Saved entries:
- Opening Delimiter -

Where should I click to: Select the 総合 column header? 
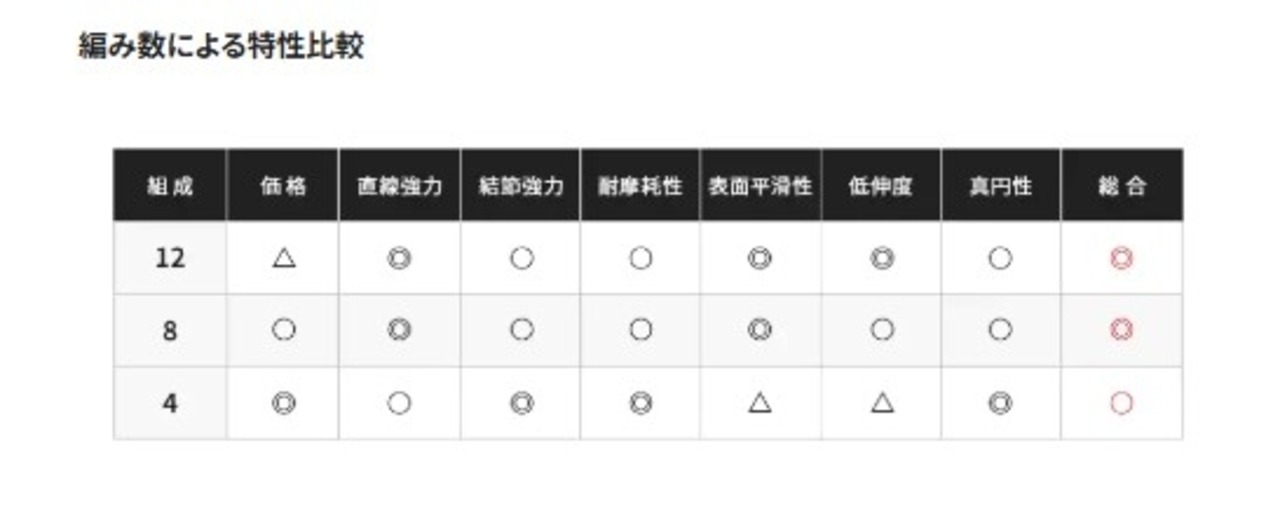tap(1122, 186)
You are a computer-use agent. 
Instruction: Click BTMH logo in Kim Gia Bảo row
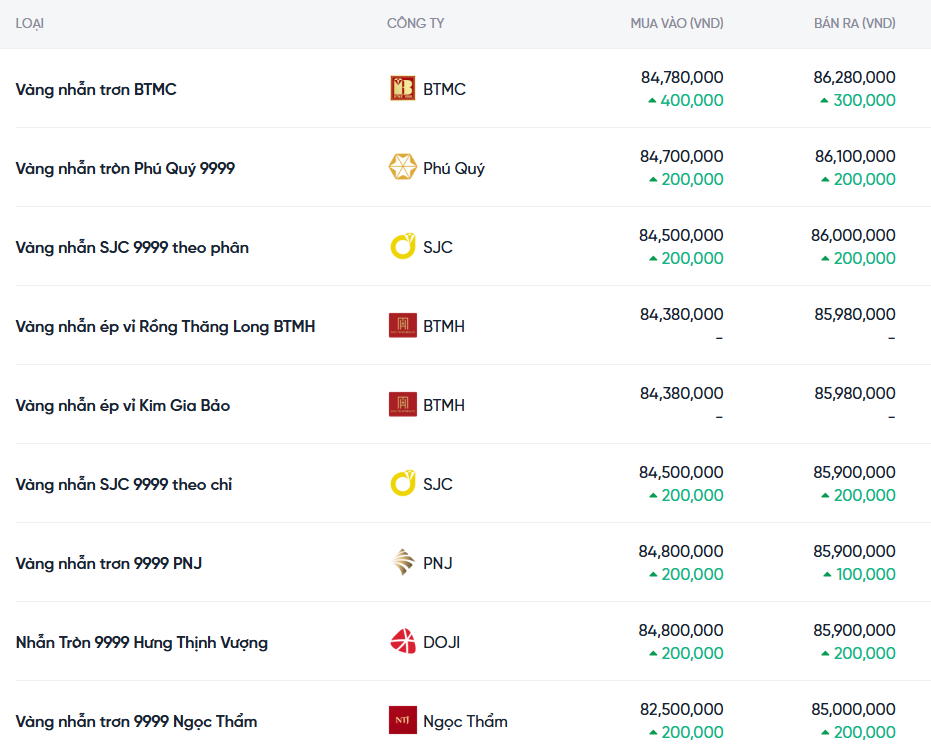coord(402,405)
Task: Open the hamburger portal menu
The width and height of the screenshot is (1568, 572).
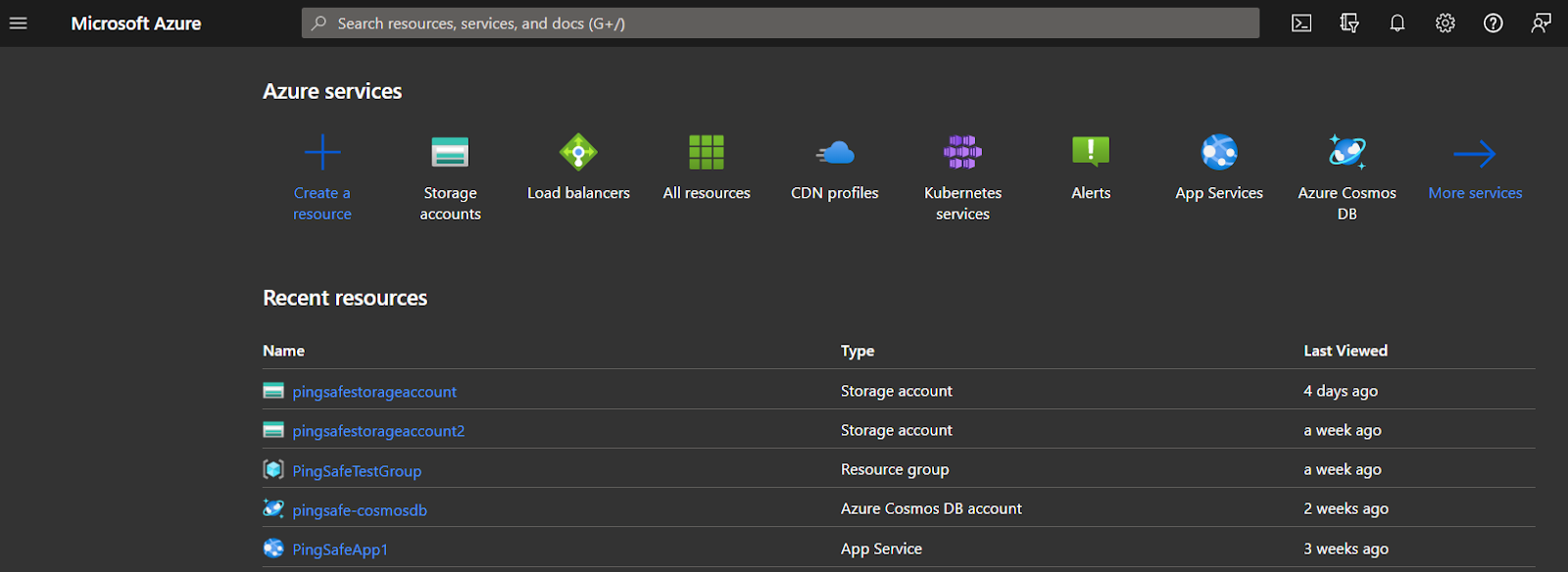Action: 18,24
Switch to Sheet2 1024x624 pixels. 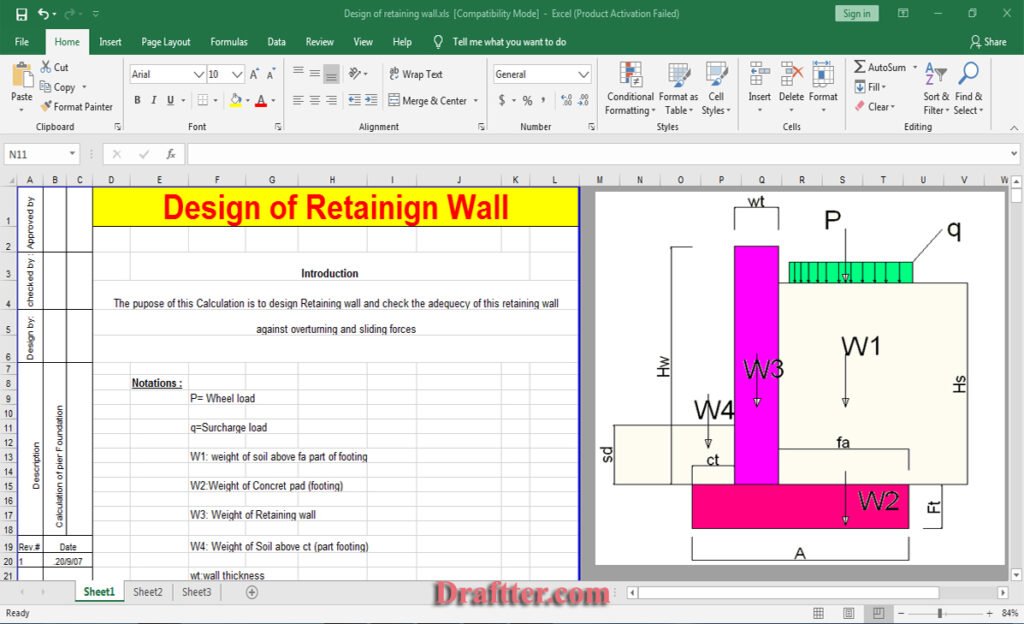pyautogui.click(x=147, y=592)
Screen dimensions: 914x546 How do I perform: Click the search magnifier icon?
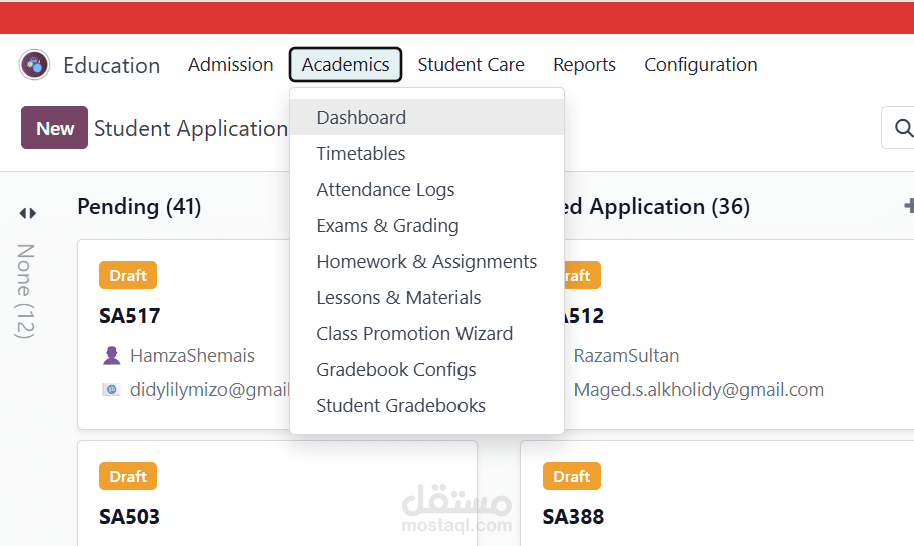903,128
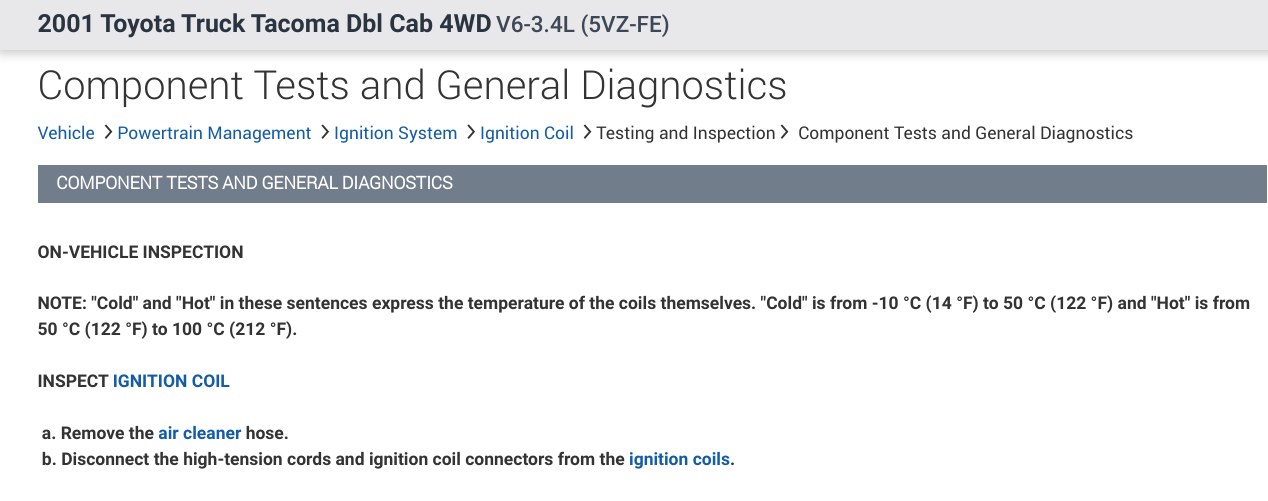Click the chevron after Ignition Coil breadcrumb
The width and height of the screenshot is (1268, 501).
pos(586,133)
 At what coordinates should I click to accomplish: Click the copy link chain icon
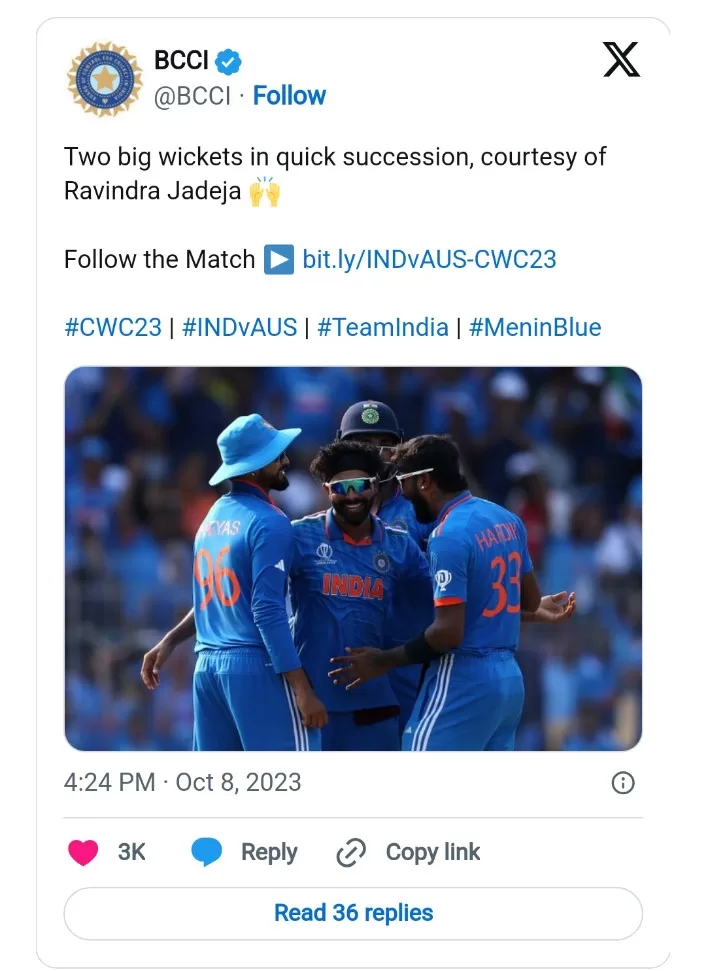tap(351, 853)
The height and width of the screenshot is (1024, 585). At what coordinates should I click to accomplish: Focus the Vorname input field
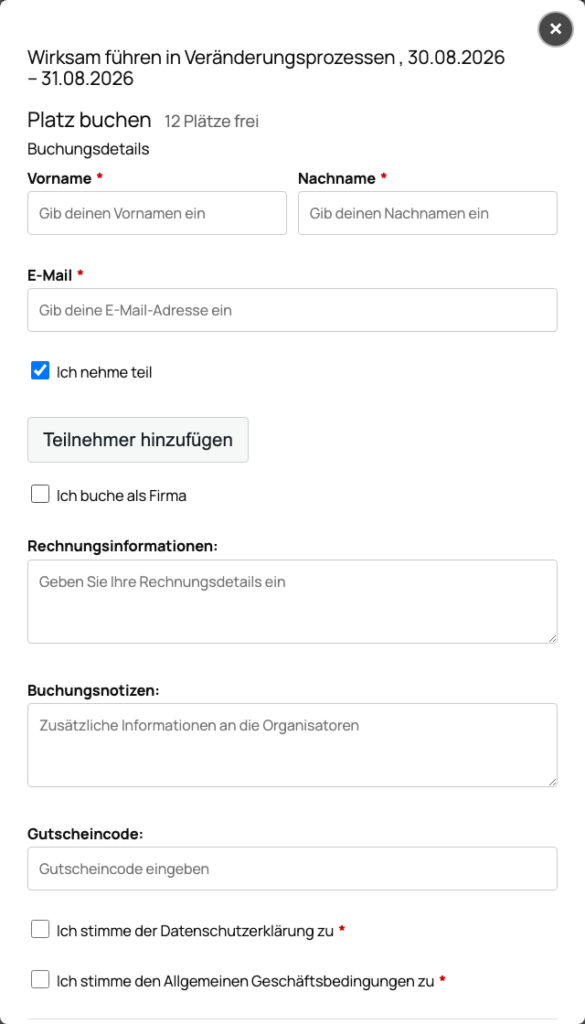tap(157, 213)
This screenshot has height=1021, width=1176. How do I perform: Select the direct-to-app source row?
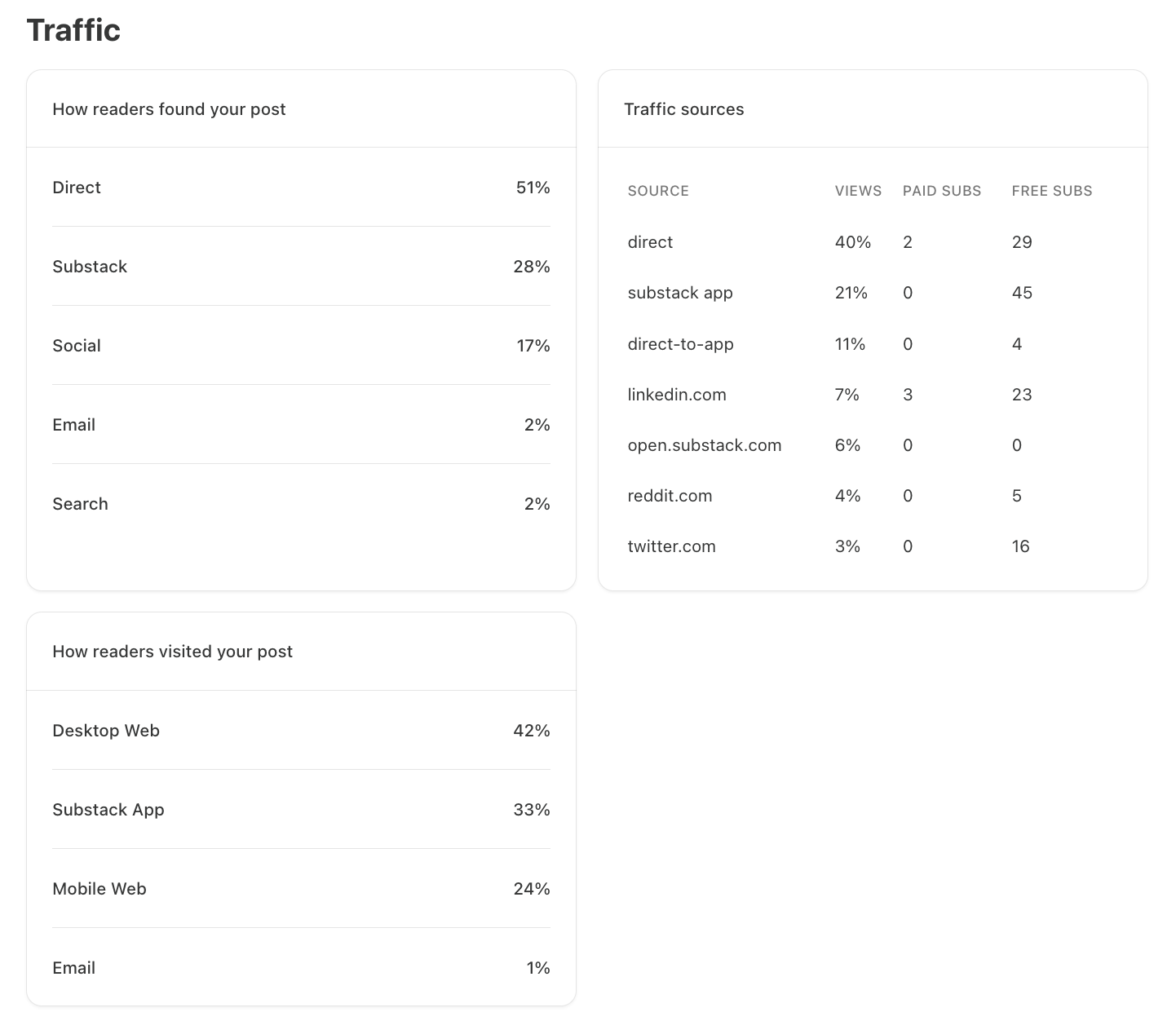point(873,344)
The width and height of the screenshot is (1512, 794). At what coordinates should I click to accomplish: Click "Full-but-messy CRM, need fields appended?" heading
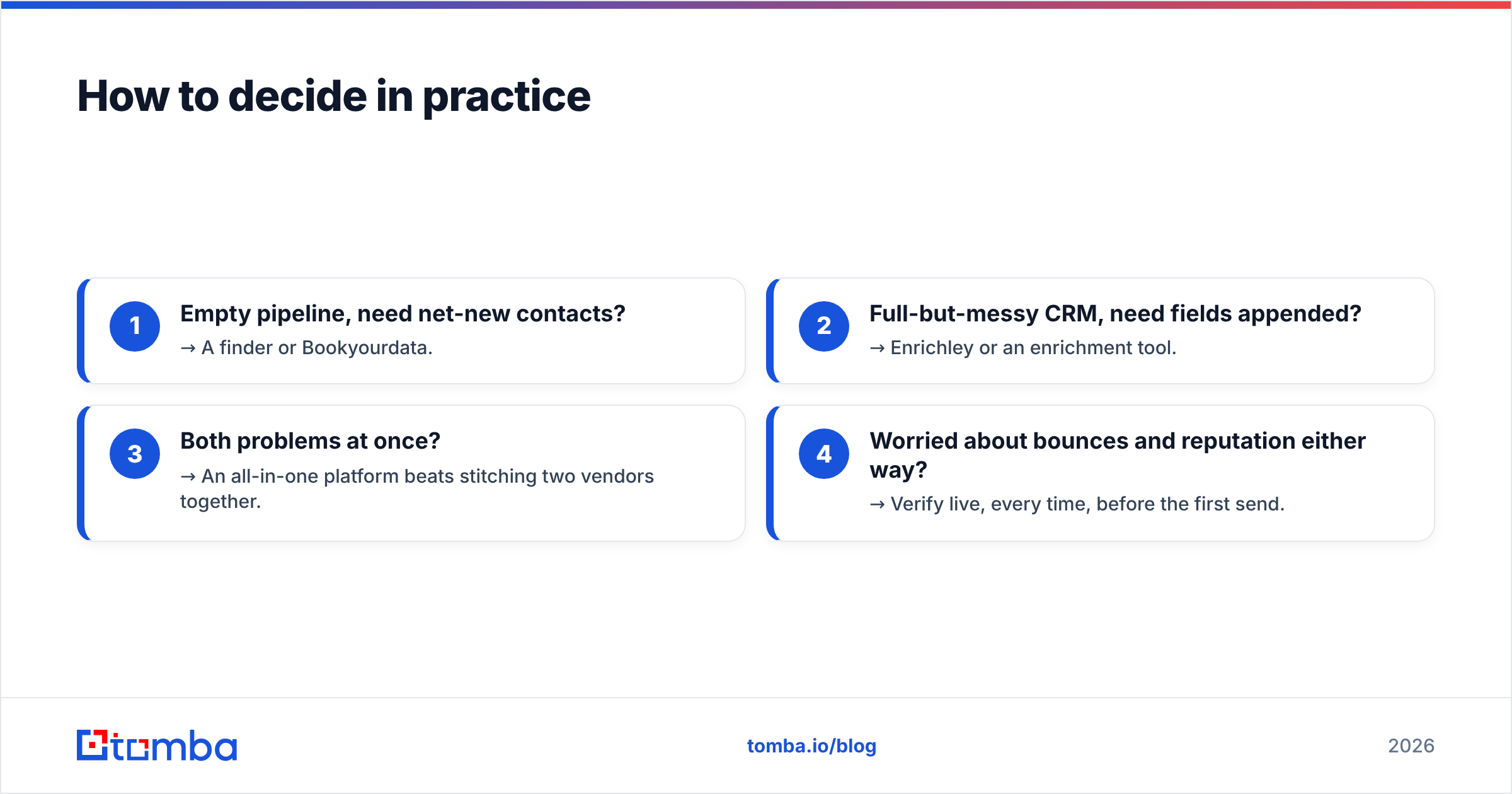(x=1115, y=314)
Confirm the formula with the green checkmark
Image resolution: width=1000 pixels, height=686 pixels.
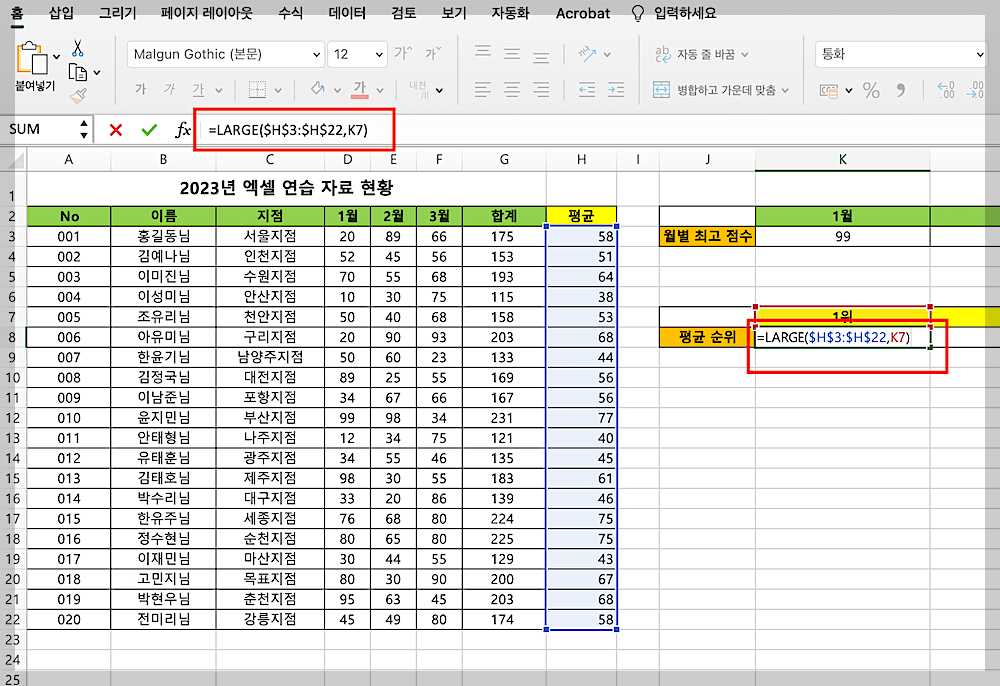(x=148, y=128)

- Closing Delimiter -

* _THE TASK_
Skip all pictures. Copy exactly the lines from the one containing "Image resolution: width=1000" through the end of the records, both ends included.

* _WRITTEN REPLY_
Image resolution: width=1000 pixels, height=686 pixels.
(x=148, y=128)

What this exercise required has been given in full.